One lunchtime last week as I masticated a lonely calory, BBC Radio 4 announced a discussion on the role of the critic. Ears pricked and finger on the button (they usually have game shows at this time), I attended with the appropriate acuity – only to find that the lineup consisted of a non-specialist critic, a book blogger and a tenured academic. I’d heard enough in ten minutes to switch off, walk upstairs and finish a book.

I’m past getting angry with the triviality of public media and would have forgotten the matter entirely had a facebook friend, a published author, not popped up later that day with a plug for the prog, triggering a discussion that drew in several well-scarred professionals. You may catch the programme here.

OK, let’s separate some issues: 

1 The crisis in criticism is not a simple equation of pro vs am. Bloggers have not usurped the role of print critic; at best – and some are pretty good – they have forced the professionals to work harder at their craft, which is no bad thing.

2 The crisis in criticism is a function of identity confusion. Who are critics? What are their standards? What should we expect of them? These criteria are rarely analysed, either in media or academia, and the result is that the critics we appoint in newspapers is often the one with the best one-liner.

3 In a shrinking media industry, critics are under increased pressures to see more, do more, think less. The resultant superficiality accelerates the existing crisis.

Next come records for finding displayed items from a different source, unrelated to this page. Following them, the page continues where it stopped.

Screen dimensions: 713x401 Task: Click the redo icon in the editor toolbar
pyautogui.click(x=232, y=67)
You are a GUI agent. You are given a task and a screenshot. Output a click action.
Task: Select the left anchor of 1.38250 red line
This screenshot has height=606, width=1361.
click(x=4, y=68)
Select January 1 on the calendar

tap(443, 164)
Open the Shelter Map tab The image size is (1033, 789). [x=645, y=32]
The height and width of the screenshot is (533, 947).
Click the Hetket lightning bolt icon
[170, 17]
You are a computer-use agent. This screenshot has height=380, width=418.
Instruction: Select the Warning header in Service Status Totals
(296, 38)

4 The internet demands ever-faster responses. That, too, is bad for reasoned criticism.

5 Pay for critics had dwindled to a pittance. Two UK national pay as little as £40 ($60) for a concert review. The correlation between remuneration and simians holds true.

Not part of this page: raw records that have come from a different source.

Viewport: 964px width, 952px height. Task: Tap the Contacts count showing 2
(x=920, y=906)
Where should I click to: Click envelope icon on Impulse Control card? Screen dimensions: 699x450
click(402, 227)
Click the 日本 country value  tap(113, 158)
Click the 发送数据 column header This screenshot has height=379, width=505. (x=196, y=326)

What is needed in these circumstances is more public converasation and a great deal more clarity about the role of the professional critic. I have just kicked off a week of this kind of debate in Australia, which you can read here.

There is an inbuilt media reluctance to engage in navel gazing, a refusal to self-reflect which we justify by saying readers won’t be interested. But unless we strengthen and reinvent the critical function, an important check and balance on creative progress will be killed off and the arts future will be homogenised.

Have your say now, or lose another strand of freedom.